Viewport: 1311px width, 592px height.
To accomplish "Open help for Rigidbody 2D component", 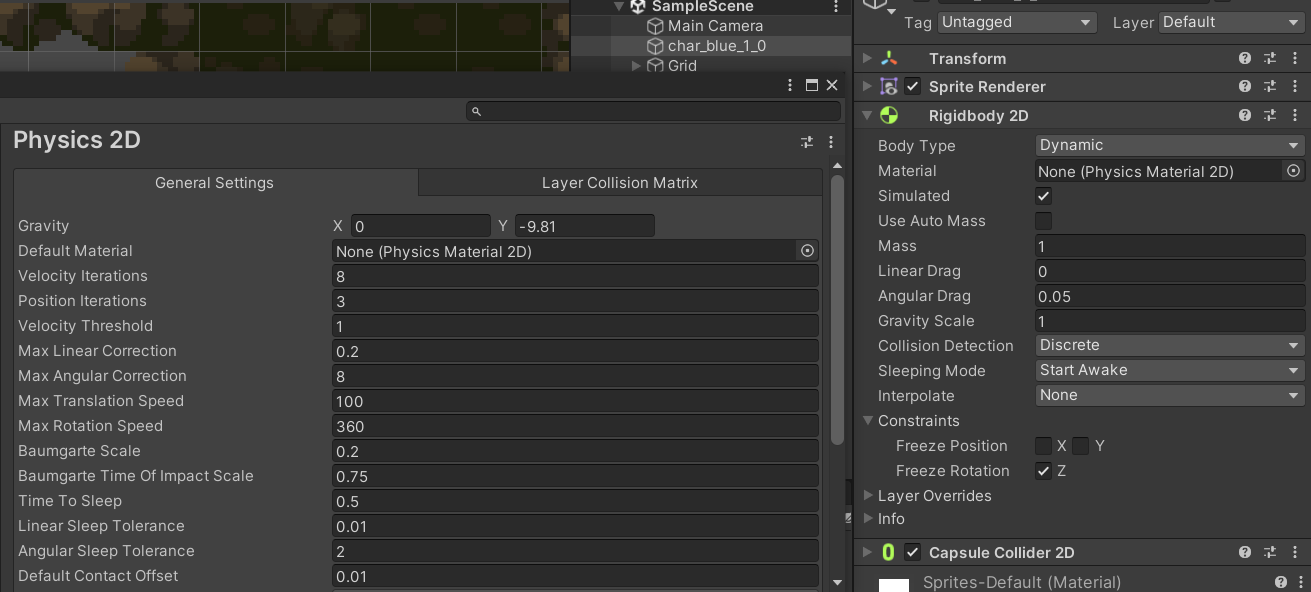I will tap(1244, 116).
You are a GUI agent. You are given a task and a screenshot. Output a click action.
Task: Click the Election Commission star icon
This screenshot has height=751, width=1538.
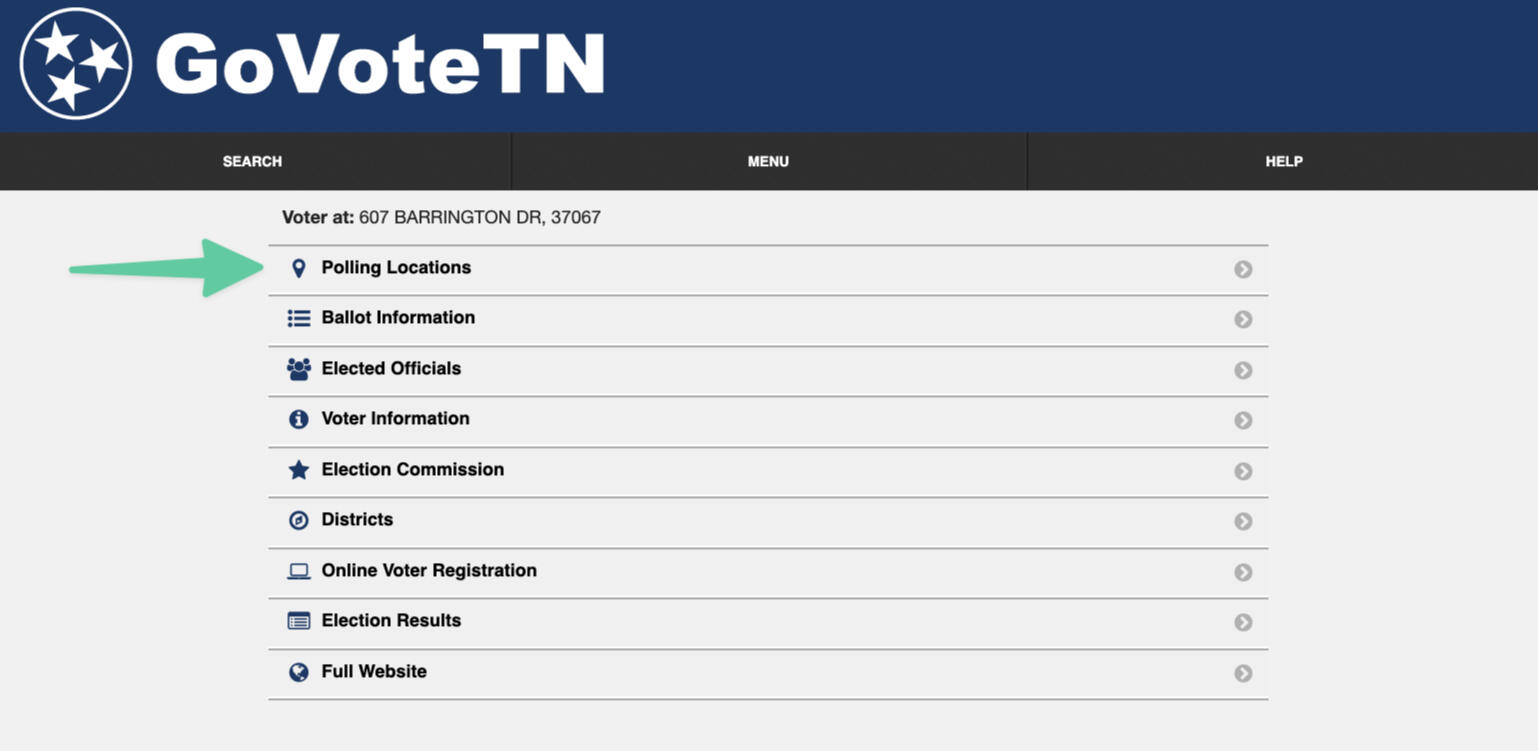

======

=== WHAT THE TASK ASKS ===
Return only the lines that start at the line containing "Task: Click the Election Commission star icon" and finish at the last line of the entries, exactly as written and without pictures.

=== PROBLEM SOLUTION ===
Task: Click the Election Commission star icon
This screenshot has height=751, width=1538.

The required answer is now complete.